## EXERCISE
Of all the entries below, retype only the lines from the one with "Gardening (870, 107)" through the one with "Ezraz (148, 1976)", exactly as they appear.
-------- MATERIAL FOR THIS TASK
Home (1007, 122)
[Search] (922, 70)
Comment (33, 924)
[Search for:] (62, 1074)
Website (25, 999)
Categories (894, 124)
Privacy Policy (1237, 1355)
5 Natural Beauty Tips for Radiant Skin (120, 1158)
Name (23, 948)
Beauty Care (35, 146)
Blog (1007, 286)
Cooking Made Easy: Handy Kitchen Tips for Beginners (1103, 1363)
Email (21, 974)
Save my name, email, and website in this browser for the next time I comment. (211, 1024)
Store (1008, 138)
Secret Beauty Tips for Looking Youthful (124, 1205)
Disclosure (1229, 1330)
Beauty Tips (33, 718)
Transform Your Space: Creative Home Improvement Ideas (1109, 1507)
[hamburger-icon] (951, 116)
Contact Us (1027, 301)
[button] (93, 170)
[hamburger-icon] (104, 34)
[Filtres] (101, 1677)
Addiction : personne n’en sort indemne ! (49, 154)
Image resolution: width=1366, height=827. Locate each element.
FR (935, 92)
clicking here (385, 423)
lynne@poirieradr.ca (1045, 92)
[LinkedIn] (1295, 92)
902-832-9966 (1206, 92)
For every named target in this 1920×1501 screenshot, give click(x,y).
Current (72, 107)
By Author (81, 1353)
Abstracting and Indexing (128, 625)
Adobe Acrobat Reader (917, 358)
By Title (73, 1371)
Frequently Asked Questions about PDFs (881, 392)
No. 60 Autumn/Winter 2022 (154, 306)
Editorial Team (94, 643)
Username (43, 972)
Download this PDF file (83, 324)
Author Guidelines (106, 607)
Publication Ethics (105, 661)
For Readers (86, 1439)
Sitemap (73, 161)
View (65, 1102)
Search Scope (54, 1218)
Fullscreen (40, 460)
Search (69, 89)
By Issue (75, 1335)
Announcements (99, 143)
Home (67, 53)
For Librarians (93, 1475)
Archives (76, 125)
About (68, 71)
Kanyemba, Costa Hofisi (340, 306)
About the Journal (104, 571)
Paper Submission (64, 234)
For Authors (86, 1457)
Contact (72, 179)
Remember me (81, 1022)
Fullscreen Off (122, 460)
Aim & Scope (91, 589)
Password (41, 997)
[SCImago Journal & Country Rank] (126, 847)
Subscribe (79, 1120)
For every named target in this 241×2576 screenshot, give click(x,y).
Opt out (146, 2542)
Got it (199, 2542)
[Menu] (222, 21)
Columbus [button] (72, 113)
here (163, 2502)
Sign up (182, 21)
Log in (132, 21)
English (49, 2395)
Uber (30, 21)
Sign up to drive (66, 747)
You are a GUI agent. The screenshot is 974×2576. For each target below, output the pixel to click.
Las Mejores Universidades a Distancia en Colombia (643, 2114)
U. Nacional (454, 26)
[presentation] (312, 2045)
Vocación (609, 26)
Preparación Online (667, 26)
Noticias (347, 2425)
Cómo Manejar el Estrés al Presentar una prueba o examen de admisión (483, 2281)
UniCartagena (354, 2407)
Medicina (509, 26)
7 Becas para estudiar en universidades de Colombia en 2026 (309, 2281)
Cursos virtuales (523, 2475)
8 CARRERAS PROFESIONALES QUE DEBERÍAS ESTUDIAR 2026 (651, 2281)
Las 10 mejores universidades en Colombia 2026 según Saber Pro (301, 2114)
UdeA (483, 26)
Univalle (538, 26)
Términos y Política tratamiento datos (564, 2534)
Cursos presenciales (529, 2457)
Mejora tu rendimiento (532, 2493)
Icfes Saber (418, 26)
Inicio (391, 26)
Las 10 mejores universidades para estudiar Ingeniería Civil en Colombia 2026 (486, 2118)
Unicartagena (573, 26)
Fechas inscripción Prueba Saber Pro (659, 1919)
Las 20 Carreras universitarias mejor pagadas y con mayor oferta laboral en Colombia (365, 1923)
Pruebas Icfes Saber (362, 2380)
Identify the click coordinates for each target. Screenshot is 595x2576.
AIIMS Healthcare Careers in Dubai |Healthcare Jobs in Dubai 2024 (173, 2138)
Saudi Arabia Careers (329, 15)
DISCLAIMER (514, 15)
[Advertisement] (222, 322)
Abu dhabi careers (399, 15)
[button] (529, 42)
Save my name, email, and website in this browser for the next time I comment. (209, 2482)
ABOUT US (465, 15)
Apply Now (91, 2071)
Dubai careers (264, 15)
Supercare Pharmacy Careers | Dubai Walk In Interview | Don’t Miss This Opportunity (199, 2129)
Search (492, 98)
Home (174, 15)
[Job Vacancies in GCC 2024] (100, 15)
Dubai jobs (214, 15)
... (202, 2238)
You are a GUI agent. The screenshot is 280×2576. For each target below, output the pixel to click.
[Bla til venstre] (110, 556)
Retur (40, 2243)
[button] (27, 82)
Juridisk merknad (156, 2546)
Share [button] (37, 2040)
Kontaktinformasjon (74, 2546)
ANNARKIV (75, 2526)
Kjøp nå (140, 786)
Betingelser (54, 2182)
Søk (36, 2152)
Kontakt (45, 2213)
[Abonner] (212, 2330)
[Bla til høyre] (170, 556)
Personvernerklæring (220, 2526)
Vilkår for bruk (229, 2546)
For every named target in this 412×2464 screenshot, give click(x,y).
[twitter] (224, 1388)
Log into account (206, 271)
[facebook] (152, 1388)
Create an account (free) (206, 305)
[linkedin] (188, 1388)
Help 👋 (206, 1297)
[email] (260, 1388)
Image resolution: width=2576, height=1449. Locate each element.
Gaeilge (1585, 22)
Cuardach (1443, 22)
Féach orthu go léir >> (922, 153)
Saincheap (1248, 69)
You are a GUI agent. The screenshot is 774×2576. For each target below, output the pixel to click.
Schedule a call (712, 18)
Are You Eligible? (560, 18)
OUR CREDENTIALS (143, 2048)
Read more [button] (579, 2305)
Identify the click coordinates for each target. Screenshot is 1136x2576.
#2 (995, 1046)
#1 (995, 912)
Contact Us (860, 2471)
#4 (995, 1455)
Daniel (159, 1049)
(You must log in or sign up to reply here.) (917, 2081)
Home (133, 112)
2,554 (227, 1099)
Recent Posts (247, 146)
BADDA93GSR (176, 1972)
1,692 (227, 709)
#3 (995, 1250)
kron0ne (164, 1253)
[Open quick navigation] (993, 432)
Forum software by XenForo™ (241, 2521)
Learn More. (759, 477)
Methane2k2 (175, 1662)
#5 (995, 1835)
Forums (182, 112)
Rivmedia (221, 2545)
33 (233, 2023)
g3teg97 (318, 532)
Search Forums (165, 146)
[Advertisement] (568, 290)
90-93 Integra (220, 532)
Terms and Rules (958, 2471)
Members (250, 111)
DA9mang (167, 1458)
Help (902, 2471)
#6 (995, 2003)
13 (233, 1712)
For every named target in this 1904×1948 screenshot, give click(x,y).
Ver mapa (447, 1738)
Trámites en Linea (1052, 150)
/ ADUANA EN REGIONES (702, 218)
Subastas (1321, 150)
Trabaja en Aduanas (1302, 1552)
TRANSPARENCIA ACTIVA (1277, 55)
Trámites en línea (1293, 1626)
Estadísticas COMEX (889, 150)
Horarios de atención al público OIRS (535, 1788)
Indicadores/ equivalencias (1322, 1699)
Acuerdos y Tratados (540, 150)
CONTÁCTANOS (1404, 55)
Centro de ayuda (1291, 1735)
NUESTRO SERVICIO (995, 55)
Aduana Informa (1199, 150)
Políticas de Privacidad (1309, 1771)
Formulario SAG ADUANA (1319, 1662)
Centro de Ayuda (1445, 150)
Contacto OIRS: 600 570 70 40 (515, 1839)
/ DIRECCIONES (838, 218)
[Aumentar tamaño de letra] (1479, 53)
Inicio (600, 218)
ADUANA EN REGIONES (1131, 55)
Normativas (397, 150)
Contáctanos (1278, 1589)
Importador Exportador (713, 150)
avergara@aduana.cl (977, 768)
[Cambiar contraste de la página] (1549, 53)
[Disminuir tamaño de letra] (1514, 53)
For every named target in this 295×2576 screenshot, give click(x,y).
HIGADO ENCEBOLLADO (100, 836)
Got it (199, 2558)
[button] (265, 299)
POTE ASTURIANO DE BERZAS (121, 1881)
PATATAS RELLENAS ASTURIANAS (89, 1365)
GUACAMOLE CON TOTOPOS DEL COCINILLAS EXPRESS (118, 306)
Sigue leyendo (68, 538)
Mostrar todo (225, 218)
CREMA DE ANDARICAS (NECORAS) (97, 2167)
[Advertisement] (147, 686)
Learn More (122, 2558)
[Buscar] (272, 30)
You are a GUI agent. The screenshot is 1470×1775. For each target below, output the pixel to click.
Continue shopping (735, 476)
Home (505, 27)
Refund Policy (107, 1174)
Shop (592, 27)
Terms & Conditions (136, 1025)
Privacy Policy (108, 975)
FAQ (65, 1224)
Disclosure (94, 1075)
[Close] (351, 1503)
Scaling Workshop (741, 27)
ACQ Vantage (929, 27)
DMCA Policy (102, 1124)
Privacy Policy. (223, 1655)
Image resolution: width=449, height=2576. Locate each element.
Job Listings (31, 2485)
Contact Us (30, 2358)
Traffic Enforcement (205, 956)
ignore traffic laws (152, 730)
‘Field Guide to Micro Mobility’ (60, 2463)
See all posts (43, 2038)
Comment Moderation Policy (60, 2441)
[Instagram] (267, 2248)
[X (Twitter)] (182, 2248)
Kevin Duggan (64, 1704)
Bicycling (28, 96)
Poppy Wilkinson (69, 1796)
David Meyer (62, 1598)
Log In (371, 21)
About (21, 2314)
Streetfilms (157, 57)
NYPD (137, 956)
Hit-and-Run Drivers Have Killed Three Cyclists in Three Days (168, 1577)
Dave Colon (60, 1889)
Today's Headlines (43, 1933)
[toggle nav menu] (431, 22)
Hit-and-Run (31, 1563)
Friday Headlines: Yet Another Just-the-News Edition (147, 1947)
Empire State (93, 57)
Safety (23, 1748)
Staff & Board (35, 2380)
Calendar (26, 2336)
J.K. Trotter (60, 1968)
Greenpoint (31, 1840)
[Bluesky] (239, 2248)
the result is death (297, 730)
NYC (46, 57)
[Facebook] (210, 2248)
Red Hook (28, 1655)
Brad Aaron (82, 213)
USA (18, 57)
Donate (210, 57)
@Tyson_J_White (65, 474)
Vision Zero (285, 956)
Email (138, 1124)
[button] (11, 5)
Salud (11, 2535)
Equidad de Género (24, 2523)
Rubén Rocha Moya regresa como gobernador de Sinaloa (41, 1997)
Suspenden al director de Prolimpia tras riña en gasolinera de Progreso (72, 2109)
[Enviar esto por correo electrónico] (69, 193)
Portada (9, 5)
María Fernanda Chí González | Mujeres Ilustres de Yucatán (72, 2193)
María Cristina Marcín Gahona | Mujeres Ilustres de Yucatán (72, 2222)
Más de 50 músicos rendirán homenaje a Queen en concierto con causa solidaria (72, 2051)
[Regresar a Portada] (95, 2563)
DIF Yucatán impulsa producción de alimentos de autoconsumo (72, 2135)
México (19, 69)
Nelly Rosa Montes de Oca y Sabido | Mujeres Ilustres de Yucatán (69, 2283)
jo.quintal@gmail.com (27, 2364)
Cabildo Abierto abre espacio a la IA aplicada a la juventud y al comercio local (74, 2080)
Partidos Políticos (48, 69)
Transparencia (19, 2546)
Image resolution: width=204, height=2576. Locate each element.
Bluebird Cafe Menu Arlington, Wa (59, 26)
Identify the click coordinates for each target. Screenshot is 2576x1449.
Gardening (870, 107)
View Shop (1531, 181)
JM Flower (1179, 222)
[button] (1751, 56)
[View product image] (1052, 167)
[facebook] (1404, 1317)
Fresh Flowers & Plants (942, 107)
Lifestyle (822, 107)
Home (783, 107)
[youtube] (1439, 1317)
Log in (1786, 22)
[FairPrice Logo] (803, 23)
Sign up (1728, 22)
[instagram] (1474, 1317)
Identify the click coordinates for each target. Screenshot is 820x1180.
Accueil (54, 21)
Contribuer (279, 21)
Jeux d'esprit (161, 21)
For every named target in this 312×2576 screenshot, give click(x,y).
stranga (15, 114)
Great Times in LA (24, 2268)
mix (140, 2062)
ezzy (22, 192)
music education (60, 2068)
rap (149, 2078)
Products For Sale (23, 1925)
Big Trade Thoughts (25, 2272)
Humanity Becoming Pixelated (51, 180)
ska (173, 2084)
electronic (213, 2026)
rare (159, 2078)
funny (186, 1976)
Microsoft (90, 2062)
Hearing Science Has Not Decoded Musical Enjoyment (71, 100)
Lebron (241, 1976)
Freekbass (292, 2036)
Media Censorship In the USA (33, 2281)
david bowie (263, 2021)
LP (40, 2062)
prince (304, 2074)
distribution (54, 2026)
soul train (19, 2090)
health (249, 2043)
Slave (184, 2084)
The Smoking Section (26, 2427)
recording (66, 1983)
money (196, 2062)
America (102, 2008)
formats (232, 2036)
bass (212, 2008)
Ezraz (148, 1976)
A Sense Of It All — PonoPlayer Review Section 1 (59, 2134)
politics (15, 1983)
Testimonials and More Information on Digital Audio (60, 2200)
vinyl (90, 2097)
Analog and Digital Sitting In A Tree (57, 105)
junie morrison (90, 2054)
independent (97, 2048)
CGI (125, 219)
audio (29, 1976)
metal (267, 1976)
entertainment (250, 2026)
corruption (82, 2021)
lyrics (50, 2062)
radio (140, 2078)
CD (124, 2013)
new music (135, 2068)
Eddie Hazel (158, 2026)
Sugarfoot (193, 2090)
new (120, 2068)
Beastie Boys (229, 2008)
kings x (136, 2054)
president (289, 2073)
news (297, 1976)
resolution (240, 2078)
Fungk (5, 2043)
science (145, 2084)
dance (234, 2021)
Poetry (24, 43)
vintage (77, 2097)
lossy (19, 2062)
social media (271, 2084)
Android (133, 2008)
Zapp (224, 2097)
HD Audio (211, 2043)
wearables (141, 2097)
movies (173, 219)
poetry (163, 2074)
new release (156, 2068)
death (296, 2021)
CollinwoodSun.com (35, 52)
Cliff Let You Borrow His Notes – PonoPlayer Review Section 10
----------------
## TASK OUTPUT
Gardening (870, 107)
View Shop (1531, 181)
JM Flower (1179, 222)
[button] (1751, 56)
[View product image] (1052, 167)
[facebook] (1404, 1317)
Fresh Flowers & Plants (942, 107)
Lifestyle (822, 107)
Home (783, 107)
[youtube] (1439, 1317)
Log in (1786, 22)
[FairPrice Logo] (803, 23)
Sign up (1728, 22)
[instagram] (1474, 1317)
Identify the click coordinates for each target. Screenshot is 820x1180.
Accueil (54, 21)
Contribuer (279, 21)
Jeux d'esprit (161, 21)
For every named target in this 312×2576 screenshot, give click(x,y).
stranga (15, 114)
Great Times in LA (24, 2268)
mix (140, 2062)
ezzy (22, 192)
music education (60, 2068)
rap (149, 2078)
Products For Sale (23, 1925)
Big Trade Thoughts (25, 2272)
Humanity Becoming Pixelated (51, 180)
ska (173, 2084)
electronic (213, 2026)
rare (159, 2078)
funny (186, 1976)
Microsoft (90, 2062)
Hearing Science Has Not Decoded Musical Enjoyment (71, 100)
Lebron (241, 1976)
Freekbass (292, 2036)
Media Censorship In the USA (33, 2281)
david bowie (263, 2021)
LP (40, 2062)
prince (304, 2074)
distribution (54, 2026)
soul train (19, 2090)
health (249, 2043)
Slave (184, 2084)
The Smoking Section (26, 2427)
recording (66, 1983)
money (196, 2062)
America (102, 2008)
formats (232, 2036)
bass (212, 2008)
Ezraz (148, 1976)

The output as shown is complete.